= The Harrovian =

Harrow School student newspaper

The Harrovian is a weekly newspaper published by Harrow School during term time "as an organ of record, and a forum for comment, debate and expression of individual opinion within the school". All articles are published anonymously, except for letters which are signed. The Harrovian is printed on cream paper and is usually 8 A4 sides long (including photos).

Articles are written on any topic. There are comment articles on current affairs, reports on school trips, society meetings, and concerts amongst other things as well as the results of school matches. The only regular column is 'Here and There' which reports on achievements of Old Harrovians, staff weddings/babies, and other notable events. However, other columns come and go. For example, the scientific column 'The Strutt' (after John William Strutt 3rd Baron Rayleigh OH), satire columns such as the current 'Spyglass' column, recipe columns ('Two Fat Ladies') and university advice.

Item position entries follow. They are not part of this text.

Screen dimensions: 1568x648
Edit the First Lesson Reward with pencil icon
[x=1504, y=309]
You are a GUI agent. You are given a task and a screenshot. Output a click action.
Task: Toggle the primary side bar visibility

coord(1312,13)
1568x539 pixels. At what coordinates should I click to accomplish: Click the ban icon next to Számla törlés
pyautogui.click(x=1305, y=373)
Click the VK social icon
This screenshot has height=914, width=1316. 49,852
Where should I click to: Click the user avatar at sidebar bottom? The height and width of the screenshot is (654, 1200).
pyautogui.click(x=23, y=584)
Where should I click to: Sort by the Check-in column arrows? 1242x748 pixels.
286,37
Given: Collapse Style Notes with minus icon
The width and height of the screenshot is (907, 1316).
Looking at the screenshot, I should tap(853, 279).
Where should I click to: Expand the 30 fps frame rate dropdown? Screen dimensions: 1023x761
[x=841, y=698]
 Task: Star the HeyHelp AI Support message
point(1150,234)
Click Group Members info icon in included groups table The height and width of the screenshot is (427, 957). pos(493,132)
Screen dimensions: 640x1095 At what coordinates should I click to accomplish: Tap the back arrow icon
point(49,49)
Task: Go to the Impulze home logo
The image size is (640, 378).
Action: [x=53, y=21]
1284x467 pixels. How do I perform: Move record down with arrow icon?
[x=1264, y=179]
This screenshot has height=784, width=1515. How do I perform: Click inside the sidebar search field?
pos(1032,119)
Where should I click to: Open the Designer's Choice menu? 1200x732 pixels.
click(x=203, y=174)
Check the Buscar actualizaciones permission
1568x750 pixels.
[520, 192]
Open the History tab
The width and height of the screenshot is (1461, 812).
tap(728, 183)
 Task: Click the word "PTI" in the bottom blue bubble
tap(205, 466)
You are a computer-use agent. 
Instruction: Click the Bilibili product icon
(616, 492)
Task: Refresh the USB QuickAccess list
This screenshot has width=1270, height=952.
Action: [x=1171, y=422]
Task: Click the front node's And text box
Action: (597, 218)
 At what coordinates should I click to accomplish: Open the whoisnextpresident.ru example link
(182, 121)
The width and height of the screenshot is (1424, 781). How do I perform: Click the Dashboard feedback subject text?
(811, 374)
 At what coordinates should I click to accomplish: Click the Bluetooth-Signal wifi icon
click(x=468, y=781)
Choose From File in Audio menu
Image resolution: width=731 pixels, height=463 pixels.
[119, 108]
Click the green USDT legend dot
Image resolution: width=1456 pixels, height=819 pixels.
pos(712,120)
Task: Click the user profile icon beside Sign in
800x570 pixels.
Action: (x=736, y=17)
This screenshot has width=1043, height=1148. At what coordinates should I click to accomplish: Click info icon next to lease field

The Harrovian has been published under various guises and titles since 1828. Previous titles include The Tyro, Harrow Notes, or The Record. Almost all have survived in bound versions, though the earliest are simple Latin or Greek translations. At times through its history there have also been supplements, notably the War Supplements informing of the situation of Old Harrovians.

Other periodicals published by Harrow School are Goulash (a satire magazine), The Harrow Record (a twice-yearly roundup), Harrow Notes (an illustrated magazine) 10 Miles to London (creative writing by boys at the School). However, the current creative writing weekly, which is published in collaboration with other schools in the Harrow Family is called the Harrow Family Creative Writing Anthology.

Former Editors of The Harrovian include writer and historian Simon Sebag-Montefiore, Richard Curtis, Alexander Newman, Dylan Winward and journalist and biographer Jasper Rees.